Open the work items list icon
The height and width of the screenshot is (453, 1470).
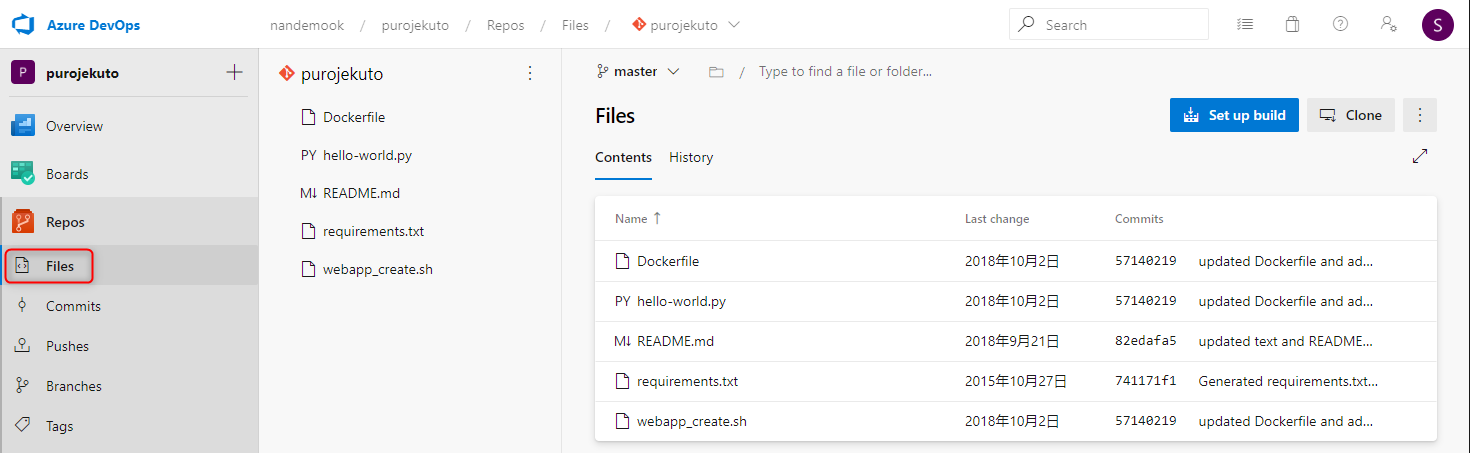1244,24
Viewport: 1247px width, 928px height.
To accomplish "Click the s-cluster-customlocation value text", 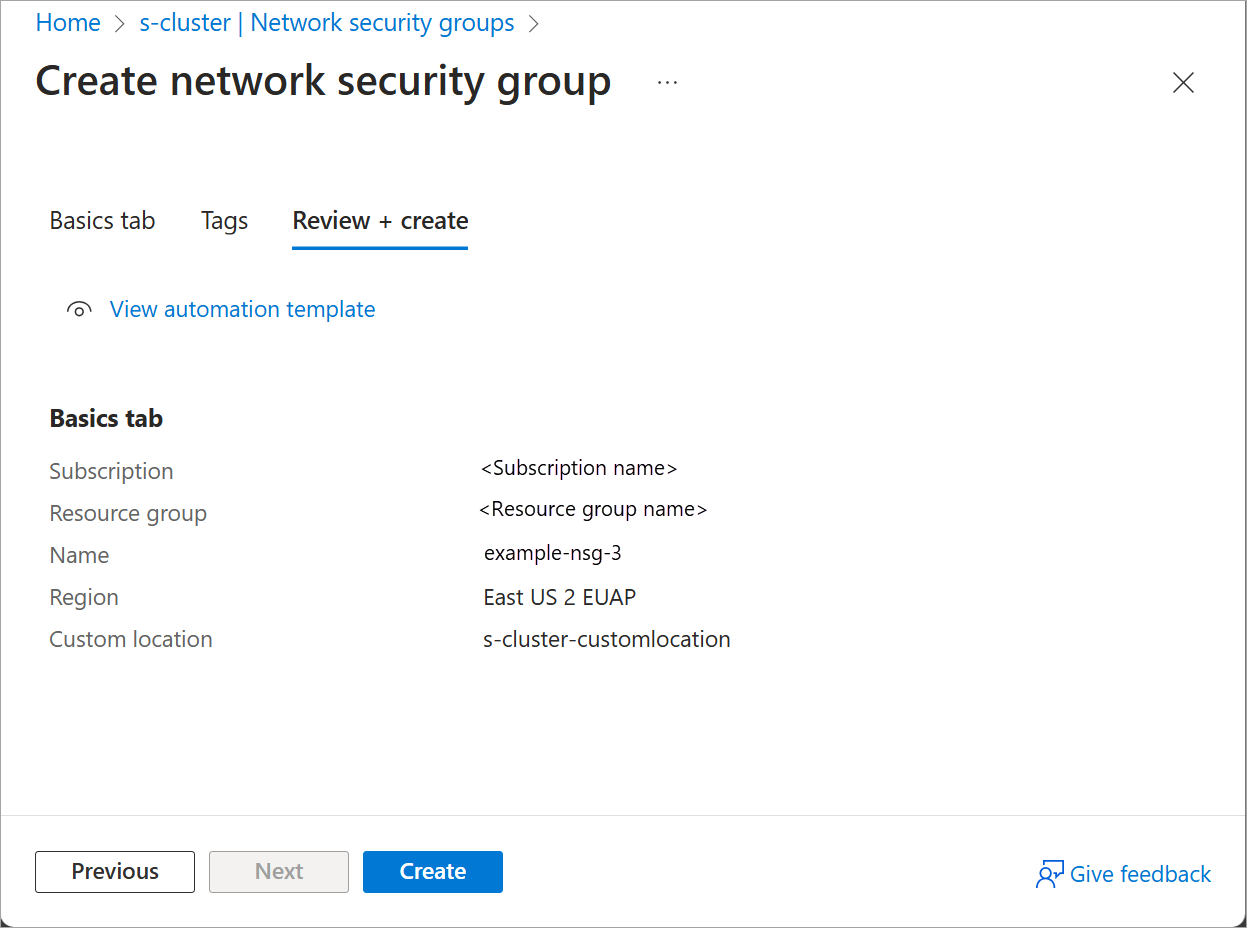I will click(x=606, y=639).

★ ★ ★ ★ ★

TASK TO CARRY OUT » Gather every line of the data above that contains the word "width".

PROBLEM SOLUTION »
The height and width of the screenshot is (453, 1470).
Viewport: 1247px width, 928px height.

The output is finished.